2. Any independently consistent piece of information regarding a prediction is
considered an _atomic output_. These atomic outputs may be of one of two types:
1. A _valid output_ represents a successful and meaningful prediction, and is
composed by the prediction's identifier (as in `1.4.1`) and a scalar value
representing the probability of that prediction (a scalar from 0 to 1).
2. An _error output_ originates from a _partial failure_ in the classification
process, as in, a problem that is not a full failure, and that does not
prevent the program from attempting more predictions.
3. Each atomic output is to be converted to an instance of `SearchResult`. Upon
construction of the search result:
1. The `uri` attribute is set to the full prediction identifier (as in `1.4.1`).
2. The `score` attribute is set to the probability value of the prediction in case
of a valid output, otherwise it must be set to `NaN` (not a number) or another
value outside the probability range. Only probability values between 0 and 1
(inclusive) will be treated as valid output.

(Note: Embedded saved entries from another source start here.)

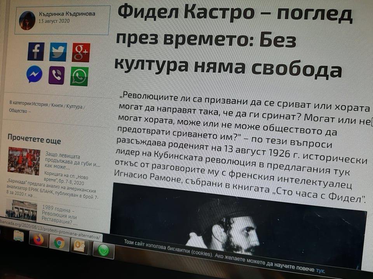Open File Explorer in taskbar
This screenshot has width=373, height=279.
18,236
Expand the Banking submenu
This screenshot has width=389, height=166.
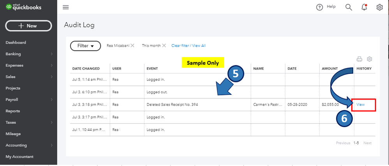(51, 54)
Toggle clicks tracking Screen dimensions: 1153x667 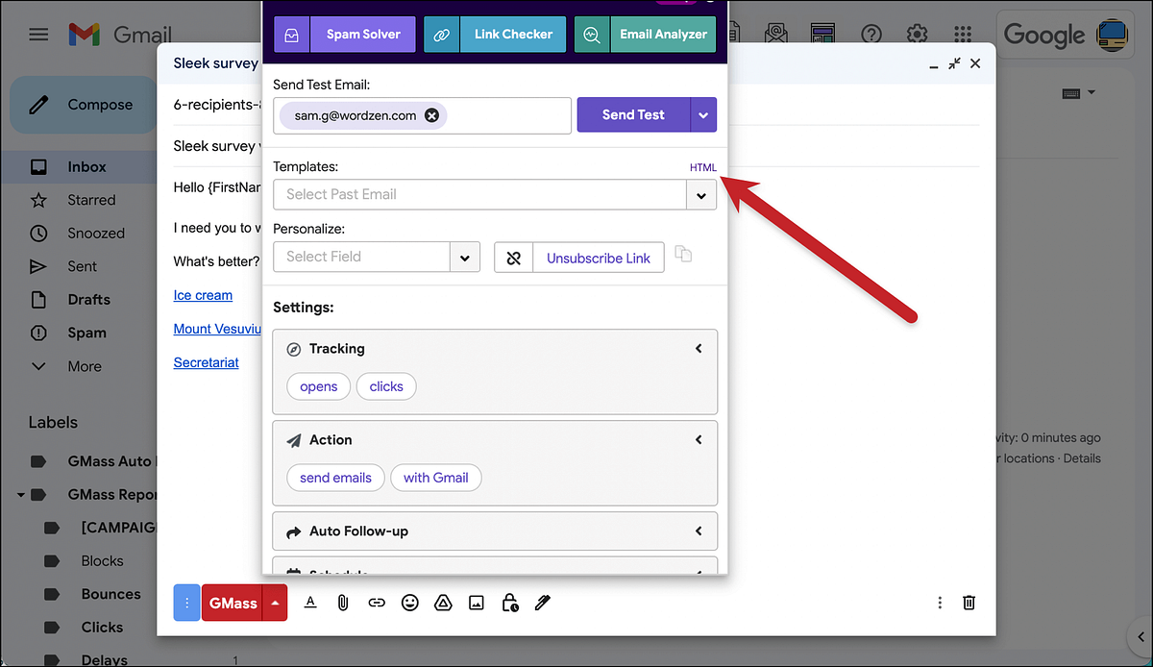pos(386,385)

3. The `extra` attribute must be set to a valid map instance, preferably an empty
instance of `java.util.Map`. In case of an error output, the extra `error` data
attribute is reserved to contain a `String` object of an error message. Any other
information provided in this context may be ignored.

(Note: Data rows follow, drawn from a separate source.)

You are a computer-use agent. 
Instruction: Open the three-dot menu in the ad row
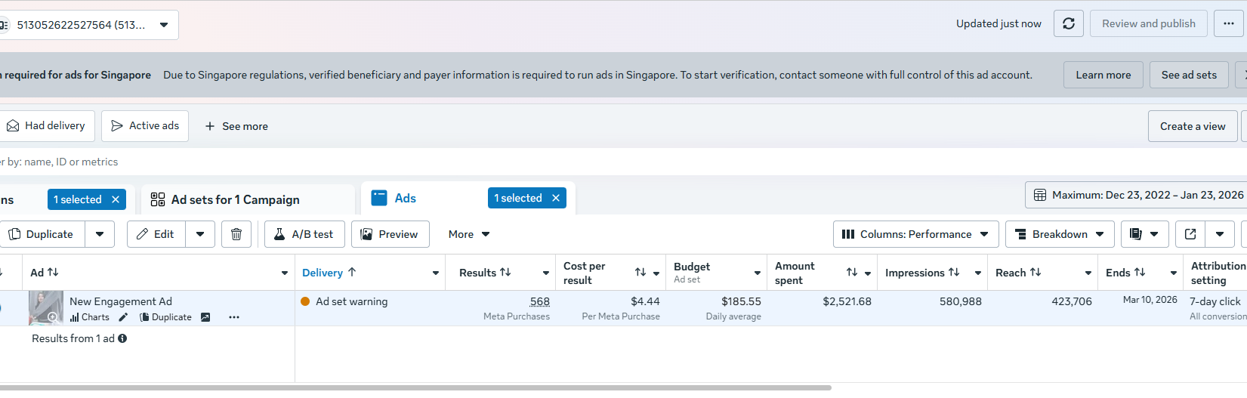(x=234, y=317)
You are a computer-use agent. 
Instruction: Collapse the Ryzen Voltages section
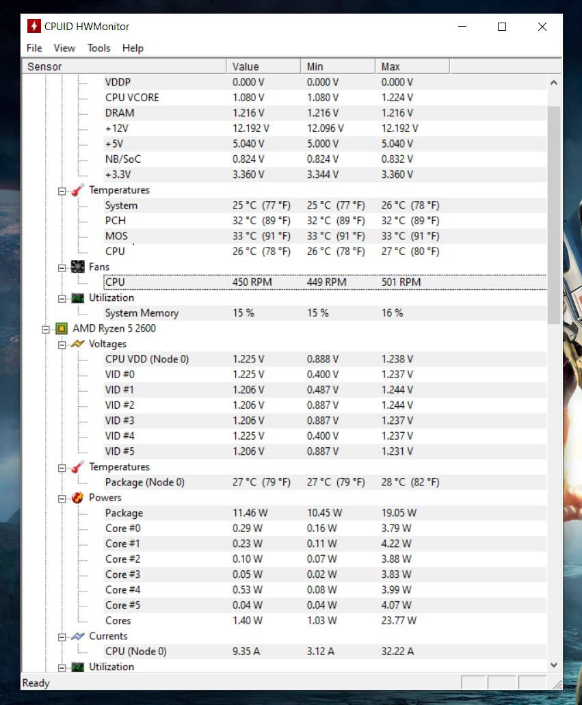click(x=62, y=345)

4. All converted outputs are to be contained in a proper collection
(`instanceof java.util.Collection`), and that collection must then be returned from
the method. No modifications to the collection or the contained search results should
be done by the caller.
6. Any conversions required for classifying the given data are implementation details
that must automatically take place internally. This includes image resizing/reshaping
and pixel/voxel type convertion. The classifier is allowed to make a full failure or
a partial failure if the data point cannot be properly adapted.

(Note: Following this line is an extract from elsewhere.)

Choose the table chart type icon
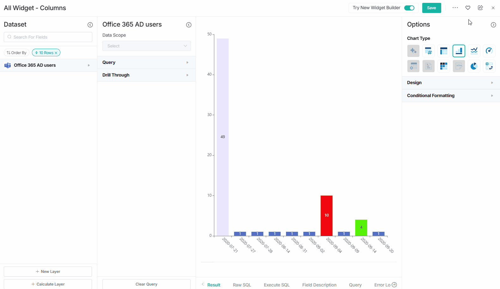This screenshot has height=289, width=500. [443, 51]
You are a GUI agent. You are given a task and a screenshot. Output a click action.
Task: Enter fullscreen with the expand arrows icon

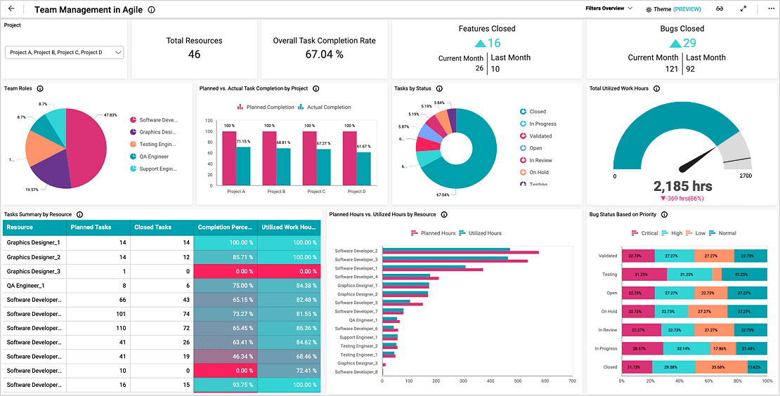(x=743, y=9)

7. Since query providers in Dicoogle should not throw (as of v2.4.0 or older versions),
classifiers must never explicitly throw checked exceptions and should also catch all
non-checked exceptions before they are raised beyond the `query` method. Java errors
are the only exception to this rule.
8. If a failure occurs at any step of classification, the program must abide to the
following rules:
1. The program is allowed to log the problem using the appropriate slf4j logger at
any point of handling the failure.
2. Any atomic output obtained from the classification process, as specified in `1.4`,
may be returned, even when some of the problems have failed. In case of a full
failure however, no further processing should be attempted.
3. In case of a full failure, the classifier must return an empty collection.